Mild lung hemorrhage occurred in 24 patients, and pneumothorax occurred in 40 patients (mild 31, moderate 7, and large 2). All patients with pneumothorax remained asymptomatic, and none required further drainage before surgery. One patient who underwent localization for two nodules developed a skin rash and hypotension after being injected with 0.4 mL PBV dye. After resuscitation, the patient recovered and successfully underwent nodule resection (14).
The mean operative time was 134±73 minutes. Wedge resection was performed for 191 nodules, segmentectomy for 22 nodules, and lobectomy for four nodules. Segmentectomy or lobectomy was performed instead of wedge resection if the surgeon judged the section margin to be limited. The mean overall admission period was 6.4±4.4 days.

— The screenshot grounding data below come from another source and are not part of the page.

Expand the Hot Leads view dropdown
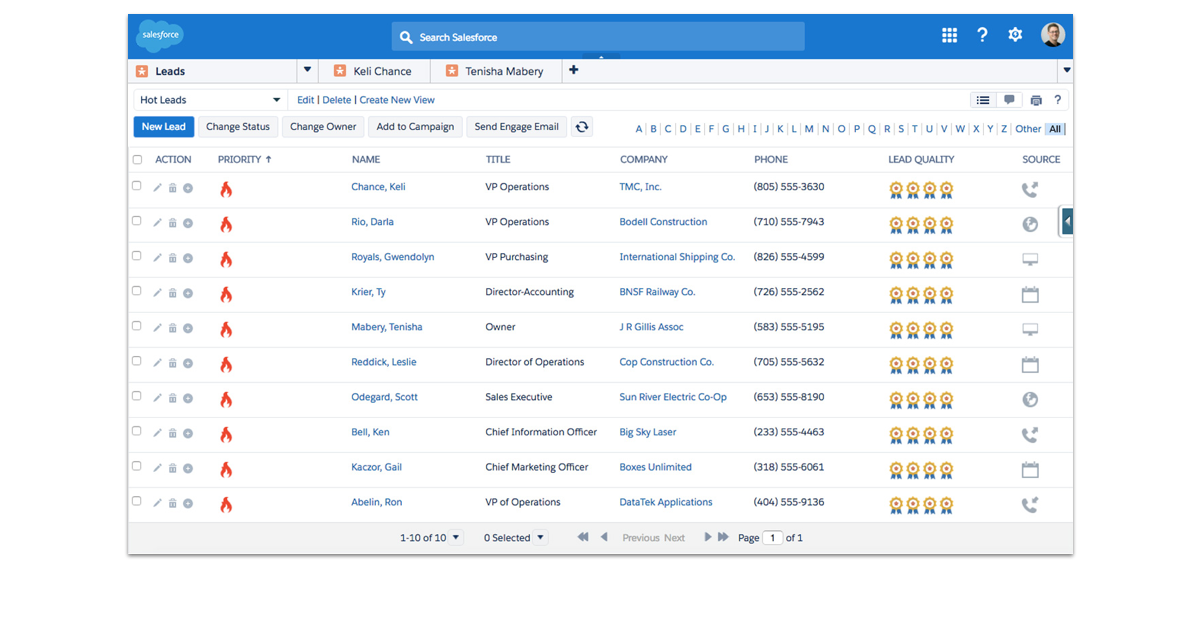 [276, 100]
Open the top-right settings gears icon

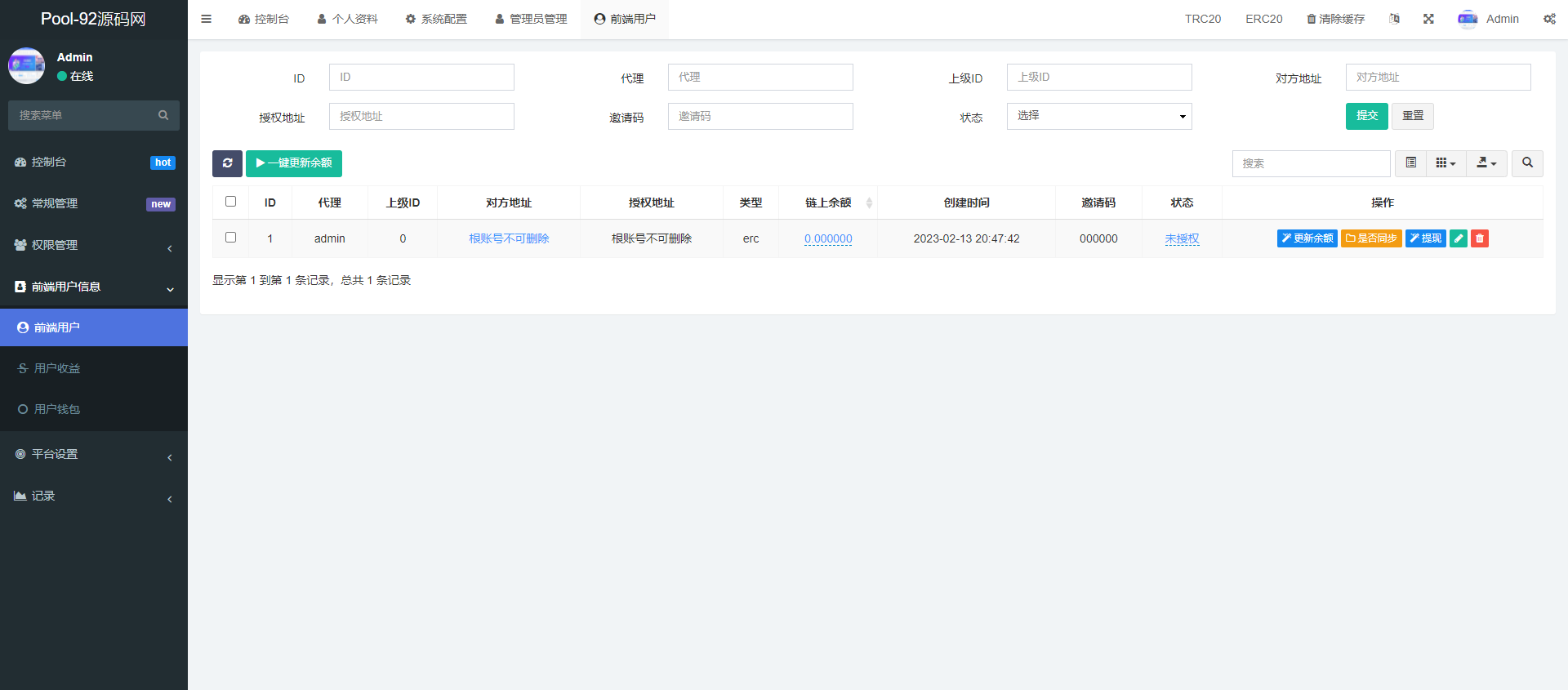click(1548, 19)
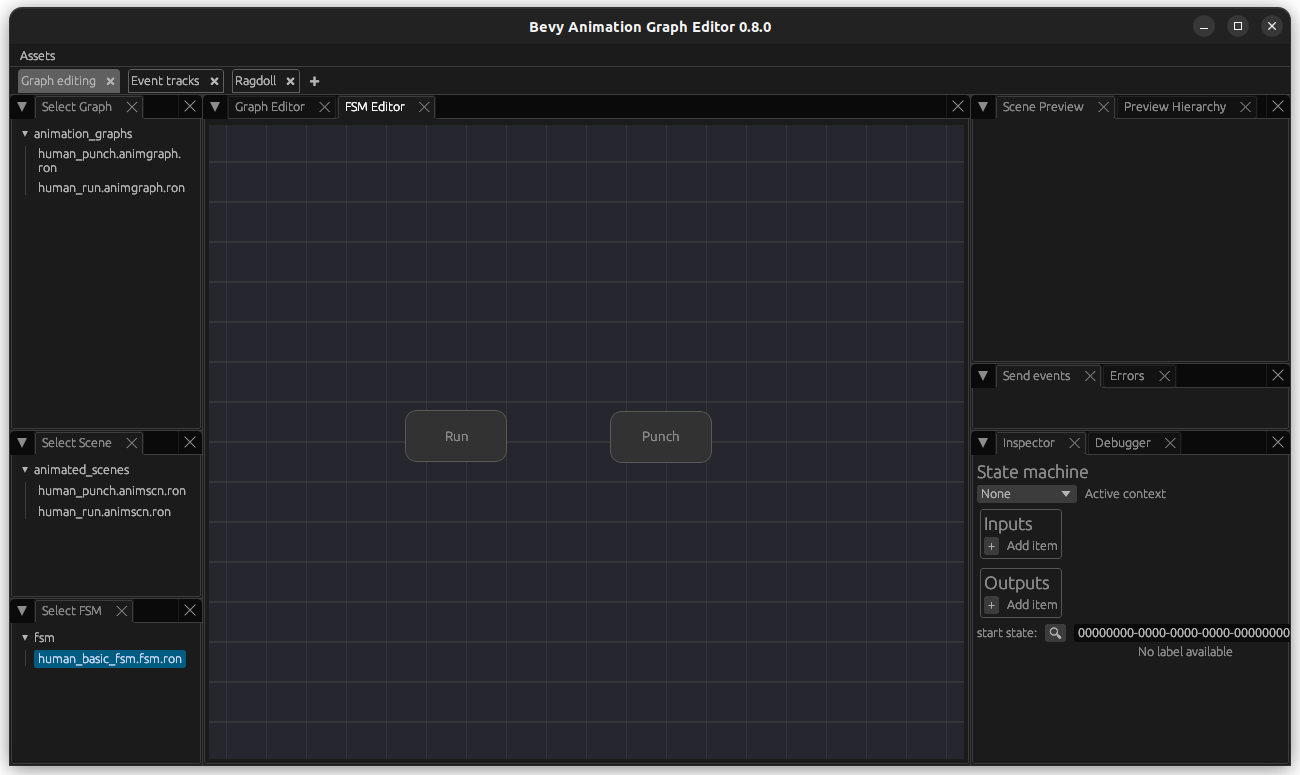Open the Assets menu

[38, 56]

Our results showed that CT-guided PBV dye localization for multiple pulmonary nodules had a high technical success rate (99%), and thus aided the thoracic surgeons to locate multiple small pulmonary nodules and perform resection. The complications were well-tolerated, except for one case with anaphylaxis after PBV dye injection (14). PBV dye has been widely used in breast sentinel lymph node biopsies, with incidence rates of an anaphylactic reaction ranging from 0.6–2.7% (15,16).

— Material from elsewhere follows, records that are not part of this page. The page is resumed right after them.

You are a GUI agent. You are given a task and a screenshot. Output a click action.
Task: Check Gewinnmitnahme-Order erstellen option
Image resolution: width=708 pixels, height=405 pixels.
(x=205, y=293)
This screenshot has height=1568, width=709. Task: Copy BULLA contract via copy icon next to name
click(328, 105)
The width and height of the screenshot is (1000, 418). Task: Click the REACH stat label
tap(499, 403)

Various methods and materials have been proposed for preoperative localization including using a localization wire (11), radiotracer (17), Lipiodol (10), and a microcoil (12). The disadvantages of PBV dye localization are due to its physical property. It may be harder to visualize the injected dye in severely anthracotic and pigmented lung surfaces. PBV dye diffuses and is absorbed with time, and therefore surgery is preferred on the same day. In addition, the surgeons cannot use palpation as with wire or microcoil localization to assist in locating the nodules. The advantages of dye injection are its simplicity. Small gauge needles are used in CT-guided dye localization, which minimizes patient discomfort and the risk of complications, even if transfissural punctures are needed. In addition, no additional radiation exposure (such as from a radiotracer or intraoperative fluoroscopy) is required for either the patient or surgeon. Overall, the technical success rate enabling visualization of the injected dye and resection was high in this study (99%), which is comparable to other localization techniques.
CT-guided dye localization has limitations with deep lesions due to non-visualization of the dye on the lung surface. However, we found that by injecting the PBV dye at the lesion site and subpleural lung for visual confirmation, the surgeons could locate the direction of the small deep lung nodule and perform resection.

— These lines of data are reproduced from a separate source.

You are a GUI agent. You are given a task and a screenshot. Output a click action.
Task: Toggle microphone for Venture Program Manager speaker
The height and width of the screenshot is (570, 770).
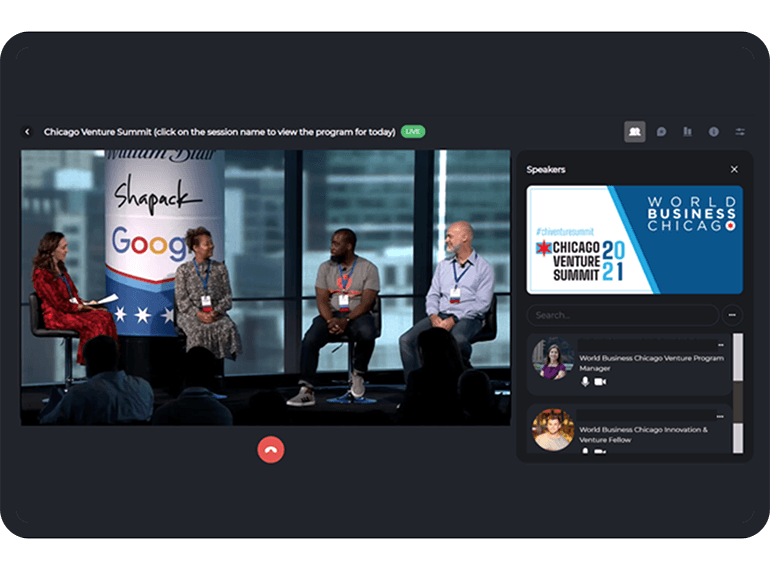[x=586, y=382]
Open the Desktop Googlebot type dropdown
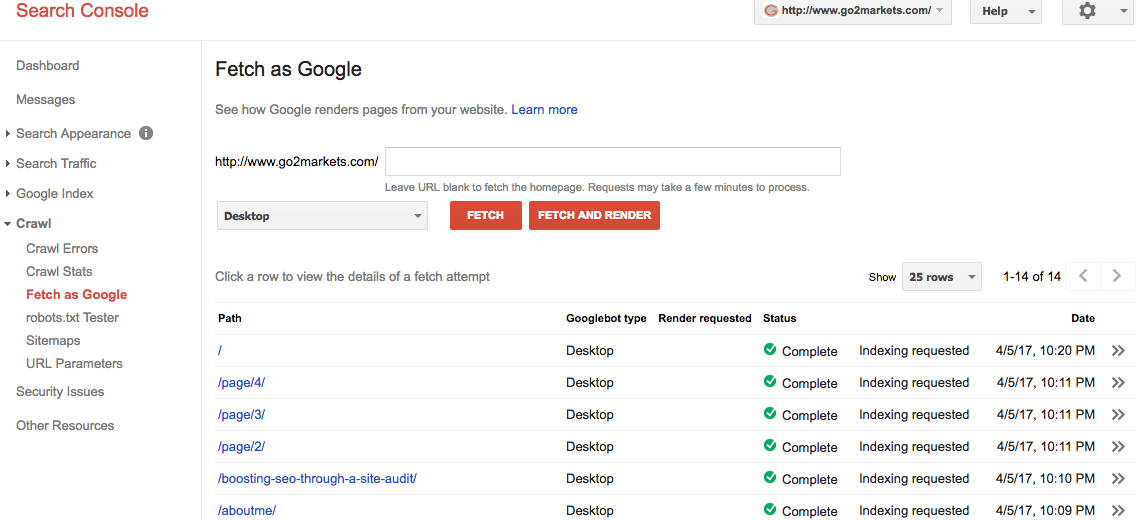The width and height of the screenshot is (1141, 520). (x=322, y=216)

There are several limitations to this study. First, it is a retrospective study, and prospective studies are needed to mitigate bias and explore the efficacy and effectiveness of CT-guided dye localization. Second, different surgical techniques are used for resection (VATS, robotic-assisted thoracoscopic surgery, non-intubated VATS), and this can cause great variability in assessing surgical efficacy. However, the high technical success rate using CT-guided dye location is probably not directly relevant to different surgical methods of VATS.
CT-guided PBV dye localization for multiple pulmonary nodules is a feasible and safe method, with high technical success rate. It can facilitate surgeons to perform multiple sublobar resections in one surgery.
Conflicts of Interest: The authors have no conflicts of interest to declare.
Ethical Statement: The study was approved by the National Taiwan University Hospital Research Ethics Committee (No. 201607035RINB) and the requirement of informed consent was waived in this retrospective study.